Implementation Guide

Phase 1: Profile Standard Attention (Days 1-2)

Goal: Understand the memory bottleneck

import torch
import torch.nn.functional as F

def standard_attention(Q, K, V):
    """Standard attention - O(Nยฒ) memory."""
    d_k = Q.size(-1)

    # This creates an NxN matrix - memory killer!
    scores = Q @ K.transpose(-2, -1) / (d_k ** 0.5)

    # Another O(Nยฒ) operation
    attn_weights = F.softmax(scores, dim=-1)

    output = attn_weights @ V
    return output

# Profile memory
def profile_memory(func, *args):
    torch.cuda.reset_peak_memory_stats()
    torch.cuda.synchronize()

    result = func(*args)

    torch.cuda.synchronize()
    peak_memory = torch.cuda.max_memory_allocated() / 1e9
    return result, peak_memory

# Test
Q = torch.randn(1, 32, 4096, 64, device='cuda', dtype=torch.float16)
K = torch.randn(1, 32, 4096, 64, device='cuda', dtype=torch.float16)
V = torch.randn(1, 32, 4096, 64, device='cuda', dtype=torch.float16)

_, memory = profile_memory(standard_attention, Q, K, V)
print(f"Standard attention memory: {memory:.2f} GB")

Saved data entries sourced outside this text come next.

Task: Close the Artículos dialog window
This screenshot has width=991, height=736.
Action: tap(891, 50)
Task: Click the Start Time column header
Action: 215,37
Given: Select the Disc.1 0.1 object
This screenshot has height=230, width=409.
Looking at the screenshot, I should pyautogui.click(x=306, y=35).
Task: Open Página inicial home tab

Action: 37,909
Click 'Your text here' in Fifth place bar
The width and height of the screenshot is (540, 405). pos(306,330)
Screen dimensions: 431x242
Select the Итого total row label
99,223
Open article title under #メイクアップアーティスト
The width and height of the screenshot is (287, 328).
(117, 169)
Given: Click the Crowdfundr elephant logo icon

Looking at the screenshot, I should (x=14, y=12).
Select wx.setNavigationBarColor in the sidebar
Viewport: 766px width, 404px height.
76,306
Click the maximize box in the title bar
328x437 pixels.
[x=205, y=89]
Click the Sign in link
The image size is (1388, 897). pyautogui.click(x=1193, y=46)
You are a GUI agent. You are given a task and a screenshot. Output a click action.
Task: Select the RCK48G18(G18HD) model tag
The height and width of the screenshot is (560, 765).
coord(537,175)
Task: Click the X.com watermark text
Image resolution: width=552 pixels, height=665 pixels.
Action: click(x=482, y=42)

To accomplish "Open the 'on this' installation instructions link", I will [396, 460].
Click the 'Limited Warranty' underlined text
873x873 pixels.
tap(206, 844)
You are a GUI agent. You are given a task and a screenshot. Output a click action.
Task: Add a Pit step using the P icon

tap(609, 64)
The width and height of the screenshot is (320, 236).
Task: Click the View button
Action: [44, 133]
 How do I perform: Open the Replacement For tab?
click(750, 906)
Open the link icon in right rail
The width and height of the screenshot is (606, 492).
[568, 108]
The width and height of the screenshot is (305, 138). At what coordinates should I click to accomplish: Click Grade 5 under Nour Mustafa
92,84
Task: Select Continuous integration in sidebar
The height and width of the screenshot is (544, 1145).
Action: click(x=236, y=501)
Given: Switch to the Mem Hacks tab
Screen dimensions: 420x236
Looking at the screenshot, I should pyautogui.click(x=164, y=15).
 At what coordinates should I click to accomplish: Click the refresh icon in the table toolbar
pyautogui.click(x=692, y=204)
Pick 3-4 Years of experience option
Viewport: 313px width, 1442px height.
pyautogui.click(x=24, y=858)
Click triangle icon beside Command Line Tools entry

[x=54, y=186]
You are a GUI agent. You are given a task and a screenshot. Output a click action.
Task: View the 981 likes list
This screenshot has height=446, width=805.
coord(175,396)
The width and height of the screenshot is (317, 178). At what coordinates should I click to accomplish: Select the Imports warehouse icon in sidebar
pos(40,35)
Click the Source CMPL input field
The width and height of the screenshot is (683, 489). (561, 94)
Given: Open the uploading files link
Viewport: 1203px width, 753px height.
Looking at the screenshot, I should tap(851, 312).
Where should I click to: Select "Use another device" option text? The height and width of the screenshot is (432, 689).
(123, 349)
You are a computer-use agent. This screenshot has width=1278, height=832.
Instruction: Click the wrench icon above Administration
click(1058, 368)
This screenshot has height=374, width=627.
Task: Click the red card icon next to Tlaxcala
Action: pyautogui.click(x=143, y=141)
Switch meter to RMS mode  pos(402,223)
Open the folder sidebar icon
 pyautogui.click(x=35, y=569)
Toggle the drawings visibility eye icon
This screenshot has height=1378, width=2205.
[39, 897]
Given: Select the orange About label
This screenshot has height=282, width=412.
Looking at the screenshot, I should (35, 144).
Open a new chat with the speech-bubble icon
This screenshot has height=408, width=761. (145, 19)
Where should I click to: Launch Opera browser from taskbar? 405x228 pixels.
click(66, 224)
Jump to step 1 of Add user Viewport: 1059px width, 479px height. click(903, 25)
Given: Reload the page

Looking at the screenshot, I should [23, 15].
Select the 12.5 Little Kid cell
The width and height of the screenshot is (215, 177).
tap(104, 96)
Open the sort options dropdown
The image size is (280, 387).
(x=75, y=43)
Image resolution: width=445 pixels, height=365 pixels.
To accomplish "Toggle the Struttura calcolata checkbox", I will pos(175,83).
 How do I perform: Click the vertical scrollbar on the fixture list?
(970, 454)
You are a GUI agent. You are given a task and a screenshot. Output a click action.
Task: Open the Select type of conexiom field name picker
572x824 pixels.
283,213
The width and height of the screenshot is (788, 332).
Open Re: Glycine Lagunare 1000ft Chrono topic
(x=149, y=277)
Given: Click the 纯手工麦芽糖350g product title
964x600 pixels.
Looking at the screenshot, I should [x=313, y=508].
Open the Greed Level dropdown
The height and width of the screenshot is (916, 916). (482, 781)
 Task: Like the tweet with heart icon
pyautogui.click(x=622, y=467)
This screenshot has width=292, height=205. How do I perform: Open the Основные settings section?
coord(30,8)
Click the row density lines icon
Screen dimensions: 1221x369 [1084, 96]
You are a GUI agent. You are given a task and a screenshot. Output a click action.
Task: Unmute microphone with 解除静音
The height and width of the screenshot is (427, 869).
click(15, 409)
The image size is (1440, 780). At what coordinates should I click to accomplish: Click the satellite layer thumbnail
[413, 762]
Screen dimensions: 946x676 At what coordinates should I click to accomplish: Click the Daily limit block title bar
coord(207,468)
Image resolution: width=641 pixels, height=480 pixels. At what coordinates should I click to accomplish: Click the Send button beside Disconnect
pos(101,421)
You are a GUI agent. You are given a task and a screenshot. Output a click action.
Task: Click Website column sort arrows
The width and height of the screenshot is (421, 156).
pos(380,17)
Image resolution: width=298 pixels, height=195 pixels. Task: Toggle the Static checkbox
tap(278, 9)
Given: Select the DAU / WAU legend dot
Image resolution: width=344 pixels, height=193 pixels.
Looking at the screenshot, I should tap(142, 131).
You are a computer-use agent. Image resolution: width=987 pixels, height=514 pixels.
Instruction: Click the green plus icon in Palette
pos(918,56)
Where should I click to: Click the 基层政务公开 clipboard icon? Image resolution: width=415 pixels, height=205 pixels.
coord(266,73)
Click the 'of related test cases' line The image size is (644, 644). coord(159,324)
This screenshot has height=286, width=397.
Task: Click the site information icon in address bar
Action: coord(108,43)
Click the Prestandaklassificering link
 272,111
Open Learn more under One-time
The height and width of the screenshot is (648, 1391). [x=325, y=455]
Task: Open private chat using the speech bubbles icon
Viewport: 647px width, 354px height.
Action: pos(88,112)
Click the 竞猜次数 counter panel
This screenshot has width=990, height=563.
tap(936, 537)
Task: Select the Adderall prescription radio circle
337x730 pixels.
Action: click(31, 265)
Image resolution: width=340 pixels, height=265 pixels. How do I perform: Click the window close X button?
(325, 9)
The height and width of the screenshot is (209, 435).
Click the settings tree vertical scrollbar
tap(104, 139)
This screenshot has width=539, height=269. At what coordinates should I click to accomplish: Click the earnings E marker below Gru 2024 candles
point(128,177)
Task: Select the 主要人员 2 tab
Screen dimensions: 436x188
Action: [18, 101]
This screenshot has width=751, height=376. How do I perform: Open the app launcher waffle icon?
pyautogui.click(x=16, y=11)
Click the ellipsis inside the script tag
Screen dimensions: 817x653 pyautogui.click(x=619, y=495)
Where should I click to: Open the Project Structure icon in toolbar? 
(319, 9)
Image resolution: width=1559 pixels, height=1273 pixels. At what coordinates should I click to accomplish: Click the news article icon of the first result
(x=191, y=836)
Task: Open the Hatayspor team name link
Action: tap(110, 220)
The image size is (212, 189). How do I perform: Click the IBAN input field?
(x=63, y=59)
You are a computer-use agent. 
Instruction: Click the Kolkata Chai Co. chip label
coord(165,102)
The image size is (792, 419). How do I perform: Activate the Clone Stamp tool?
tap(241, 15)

Phase 2: Implement Tiled Attention (Days 3-5)

Goal: Process in blocks, but not yet memory-efficient

def tiled_attention(Q, K, V, block_size=256):
    """Tiled attention - shows the algorithm structure."""
    batch, heads, seq_len, d_k = Q.shape
    num_blocks = (seq_len + block_size - 1) // block_size

    output = torch.zeros_like(Q)

    # Outer loop over Q blocks
    for i in range(num_blocks):
        q_start = i * block_size
        q_end = min((i + 1) * block_size, seq_len)
        Q_block = Q[:, :, q_start:q_end, :]

        block_output = torch.zeros_like(Q_block)

        # Inner loop over K, V blocks
        for j in range(num_blocks):
            k_start = j * block_size
            k_end = min((j + 1) * block_size, seq_len)
            K_block = K[:, :, k_start:k_end, :]
            V_block = V[:, :, k_start:k_end, :]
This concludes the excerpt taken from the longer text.